| REQUIRED ACTION |
In the listing that follows, count the lines holding the word "screenshot" and report only that number.

--- DATA FOR THE TASK Enclosed Below ---

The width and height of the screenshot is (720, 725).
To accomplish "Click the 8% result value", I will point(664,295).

--- End of Enclosed DATA FOR THE TASK ---
--- DATA FOR THE TASK Enclosed Below ---

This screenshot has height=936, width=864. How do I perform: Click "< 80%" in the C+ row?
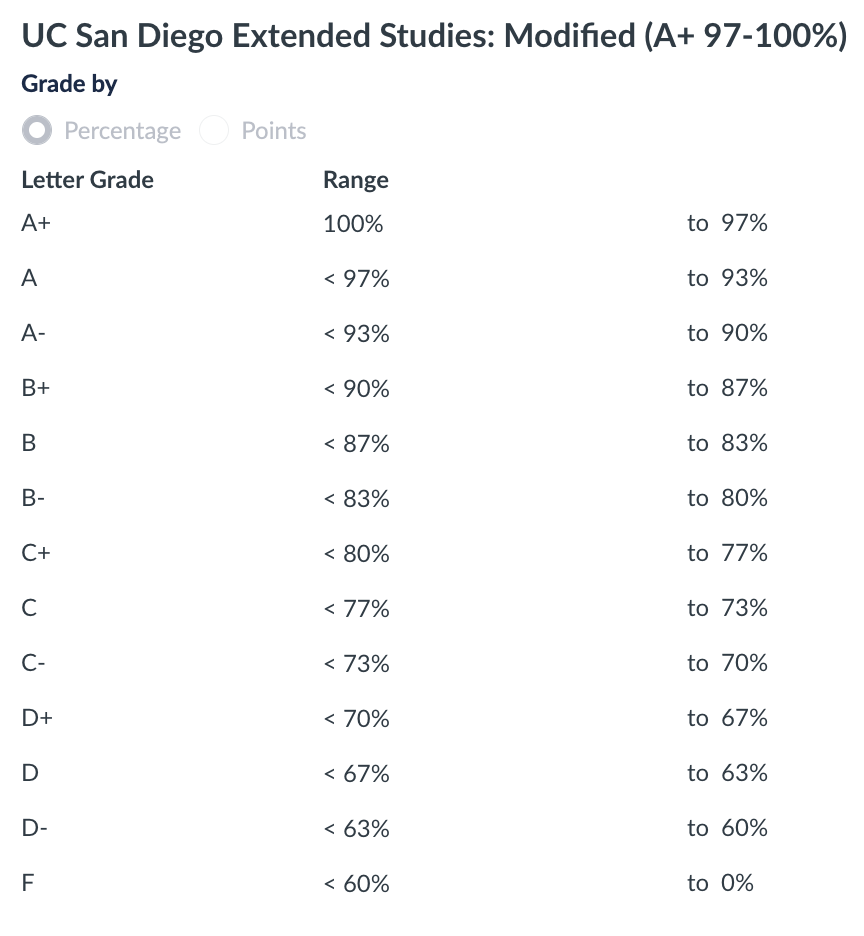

--- End of Enclosed DATA FOR THE TASK ---
--- DATA FOR THE TASK Enclosed Below ---

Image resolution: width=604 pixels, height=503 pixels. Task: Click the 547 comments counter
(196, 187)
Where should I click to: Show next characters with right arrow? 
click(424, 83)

--- End of Enclosed DATA FOR THE TASK ---

| ANSWER BOX |
2